Quite simply, it’s just good for everybody, that’s the bottom line. We know on-site that teams that have better gender balance are safer. We know from the McKinsey research that leadership teams with better gender and ethnic balance have better financial performance. It’s just better for everyone when there are more perspectives.
It’s not the job of women to fix gender inequality issues, the same way it’s not the job of ethnic minorities to fix racism. Everyone is responsible.
That’s why allyship is incredibly important, making sure you’re not just speaking to an echo chamber, because if you’re only speaking to women about the challenges women face in the workforce, then change will be slower. Engaging men and others in the organisation mean we can fix these problems together, so allies are key.
Lived experience and being able to share that experience with others in a personal way, in an empathetic way, which helps others understand is very important. On the flip side though, lived experience alone isn’t enough to fix all the issues. There definitely needs to be a balance of lived experience and professional skills to progress EDI within organisations
I’m a real fan of the phrase: “Nothing for us without us.” Please don’t try and design away our problems without including us in the design. As a basic tenet and philosophy it’s very good.
Bermuda is calling
What I’m really looking forward to is seeing the final designs for our stations and our trains over the next year few years. I feel they will be a real move forward for inclusive design.

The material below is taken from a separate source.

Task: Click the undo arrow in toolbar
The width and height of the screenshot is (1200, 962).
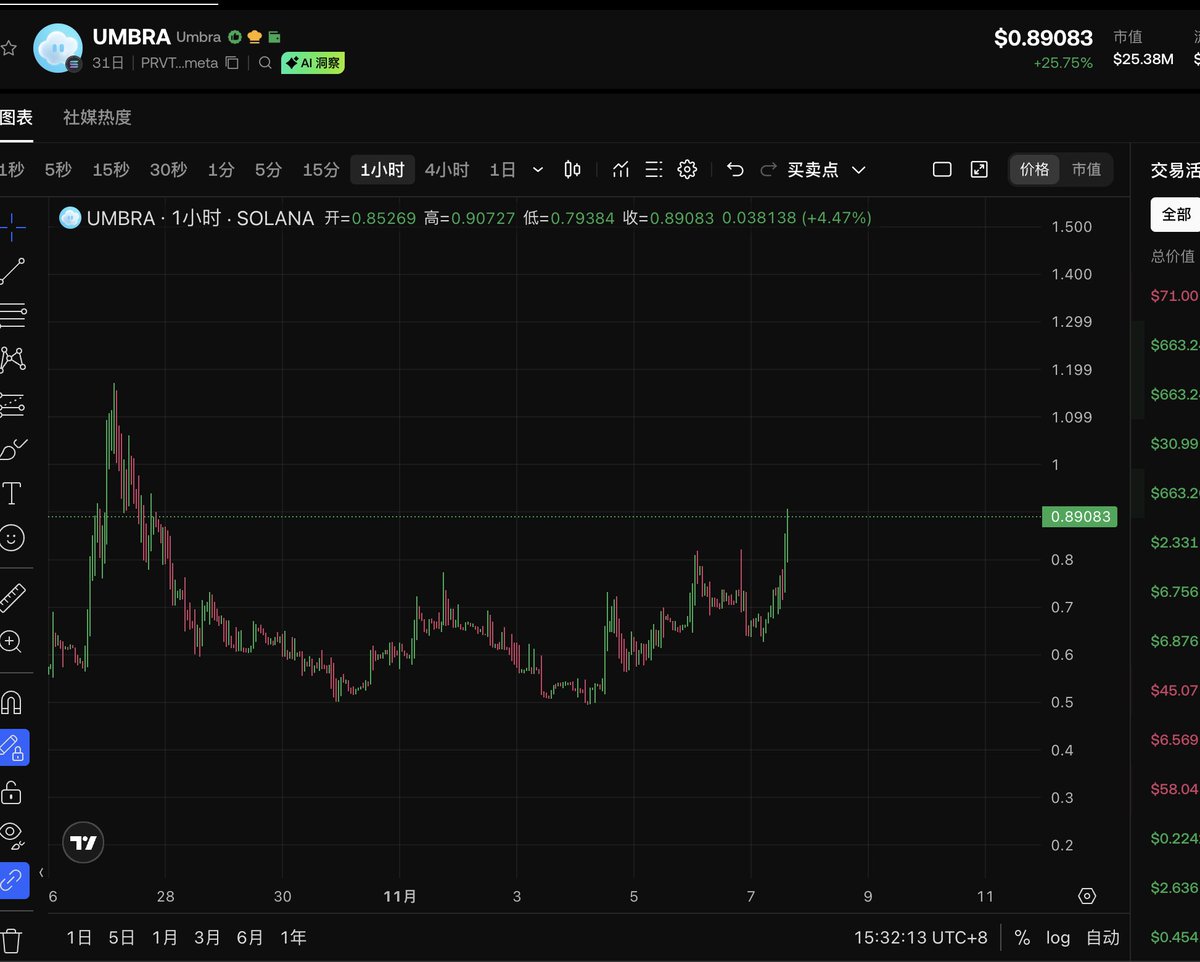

There’s also how we progress our approach to inclusive health and safety. I think that area of work is going to expand over the next few years. We have the opportunity to define at site level what the industry does regarding EDI going forward, so that’s a really exciting part of the EDI legacy we can leave the sector.
Gender balance challenges will persist for a while as we recruit heavily into site-based roles. The scale and complexity of HS2 means there’s always something new around the corner.
On a personal level, after a long year, I am definitely looking forward to going home to Bermuda for a holiday. My mother has already given me a list of gardening chores she needs done whilst I’m there. It’s nice to know some things never change!